I wanted to tell you about her just because I think she's great, plus I think she's an example of how lifestyle can perhaps affect how well we age. I don't mean we will all live to be 100 or even to 90. But I mean most of us can live better, healthier and longer lives if we make a few simple changes in our lives.
My Grandma Ramey hasn't had an easy life. Born in 1915, her mother died when she was very young. She was a teenager during much of the Depression. She married my grandfather and had eleven children - three died as children and two have died as adults of today's top killer, cancer. My Grandfather died – from a heart defect - when their youngest baby, my Aunt Rebbeca, was only nine months old.
She has experienced periods of being poor and she has always had to work hard to provide for and take care of her family. Two more husbands and numerous friends and relatives have passed away.
So what has she done that I believe has helped her live a long and healthy life?
Until she was in her 80s and moved to a condo to be closer to her daughters, Grandma Ramey always kept a huge garden, which supplied much of what she ate. She's been a vegetarian for many decades … eating much of her food raw … even nibbling straight from the garden (which I thought was such great fun as a kid!) … she no longer has her own garden, but is still vegetarian with a love for fresh fruits and veggies … She's always been very physically active, too.
One time, she was visiting us when she was in her late 70s ... When I woke up I couldn't find her. I looked all over the house. Finally, I went outside and found her … she had taken an early morning miles long hike through the huge state park behind our house and then climbed one of our trees to bird watch. By the time I found her, it was only 8 am … she'd headed out when the sun came up and she was still having fun at that evening's party around the bon fire.
I think being vegetarian and being active are both very important for good health and I think both have helped my Grandma greatly in being well for the majority of her life. But I think there's even more to it …

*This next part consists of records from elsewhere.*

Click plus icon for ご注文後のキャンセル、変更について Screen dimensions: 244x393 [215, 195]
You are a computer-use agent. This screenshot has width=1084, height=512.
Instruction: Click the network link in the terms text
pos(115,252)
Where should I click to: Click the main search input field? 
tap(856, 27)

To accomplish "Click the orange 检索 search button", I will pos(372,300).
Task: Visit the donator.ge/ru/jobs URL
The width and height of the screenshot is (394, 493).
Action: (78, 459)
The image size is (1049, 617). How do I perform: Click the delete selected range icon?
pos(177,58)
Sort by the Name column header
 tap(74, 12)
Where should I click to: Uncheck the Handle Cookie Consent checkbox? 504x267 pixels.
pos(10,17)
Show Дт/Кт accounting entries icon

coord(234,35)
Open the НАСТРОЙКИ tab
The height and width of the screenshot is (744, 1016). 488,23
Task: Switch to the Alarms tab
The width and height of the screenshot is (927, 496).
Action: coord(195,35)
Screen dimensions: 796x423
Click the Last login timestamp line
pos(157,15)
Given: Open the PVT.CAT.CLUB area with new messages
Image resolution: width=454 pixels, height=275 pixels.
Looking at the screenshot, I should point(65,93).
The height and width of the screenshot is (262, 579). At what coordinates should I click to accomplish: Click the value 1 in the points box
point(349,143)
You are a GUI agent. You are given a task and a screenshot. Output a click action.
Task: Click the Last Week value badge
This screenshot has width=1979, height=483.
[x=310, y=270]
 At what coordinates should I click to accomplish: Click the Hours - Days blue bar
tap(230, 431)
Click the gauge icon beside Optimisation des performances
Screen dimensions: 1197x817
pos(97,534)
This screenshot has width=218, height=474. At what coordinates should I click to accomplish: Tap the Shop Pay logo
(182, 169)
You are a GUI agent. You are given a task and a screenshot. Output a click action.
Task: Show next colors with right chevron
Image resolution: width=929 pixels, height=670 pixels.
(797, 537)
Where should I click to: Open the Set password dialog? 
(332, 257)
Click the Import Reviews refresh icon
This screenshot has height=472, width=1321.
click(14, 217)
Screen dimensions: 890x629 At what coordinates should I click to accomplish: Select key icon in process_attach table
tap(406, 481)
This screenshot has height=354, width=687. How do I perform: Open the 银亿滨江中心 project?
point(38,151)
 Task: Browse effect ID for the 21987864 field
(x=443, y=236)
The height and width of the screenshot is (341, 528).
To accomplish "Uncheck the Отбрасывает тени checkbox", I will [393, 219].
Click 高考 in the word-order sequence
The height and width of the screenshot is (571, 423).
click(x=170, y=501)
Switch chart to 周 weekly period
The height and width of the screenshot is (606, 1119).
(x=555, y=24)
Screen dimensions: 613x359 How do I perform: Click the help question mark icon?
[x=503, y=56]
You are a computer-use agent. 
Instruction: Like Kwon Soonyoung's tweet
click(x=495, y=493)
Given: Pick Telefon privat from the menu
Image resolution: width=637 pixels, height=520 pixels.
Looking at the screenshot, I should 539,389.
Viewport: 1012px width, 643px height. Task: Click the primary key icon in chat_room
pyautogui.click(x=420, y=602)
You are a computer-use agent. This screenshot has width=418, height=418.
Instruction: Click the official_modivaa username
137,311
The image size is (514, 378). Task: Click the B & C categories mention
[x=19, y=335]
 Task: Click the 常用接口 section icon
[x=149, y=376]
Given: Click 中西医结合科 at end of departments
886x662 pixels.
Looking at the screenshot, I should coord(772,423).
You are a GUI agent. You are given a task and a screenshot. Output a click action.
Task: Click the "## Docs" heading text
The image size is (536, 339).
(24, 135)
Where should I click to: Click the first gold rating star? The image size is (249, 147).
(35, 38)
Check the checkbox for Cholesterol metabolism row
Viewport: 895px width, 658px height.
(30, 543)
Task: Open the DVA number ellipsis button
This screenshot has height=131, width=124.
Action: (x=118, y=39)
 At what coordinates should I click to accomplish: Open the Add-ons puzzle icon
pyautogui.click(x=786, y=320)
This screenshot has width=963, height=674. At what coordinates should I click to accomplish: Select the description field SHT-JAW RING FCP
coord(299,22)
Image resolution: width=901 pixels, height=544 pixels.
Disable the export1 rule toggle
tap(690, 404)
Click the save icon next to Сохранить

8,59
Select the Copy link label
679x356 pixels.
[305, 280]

I've always known my Grandma Ramey to be an optimist. She's suffered losses and grieved, but has always, always been grateful for everything and been very happy with her life no matter what it brought her … I don't think she's ever had a meal without first giving thanks … or ever spent much time feeling sorry for herself, even when she may have had very real reasons to feel down … she's always looked on the bright side of her life and the lives of others …
For example … my cousin was having chemotherapy treatment which caused her hair to fall out. My Grandma told me, "Oh, Beth has SUCH a BEAUTIFUL wig!" She didn't focus on the hair loss at all, but how good she looked in the wig.
And she loves being around people. She's always had an active social life and gladly attends any party, luncheon or get together to which she's been invited. She still has a very active social life, with lunch dates and shopping trips and traveling.
My Grandma has always been able to find the nugget of joy in any situation … whether that be the taste of an ear of corn eaten raw and fresh in a sunny garden, doing physical work and play or deeply sharing her life with others … through births, lives and deaths …
Yes, we're all better off if we eat healthy – which means mostly vegan - and get regular exercise. Most people know that even if they may not practice it … But maybe finding those nuggets of joy, and reaching out towards everything life has to offer, is just as important as anything else.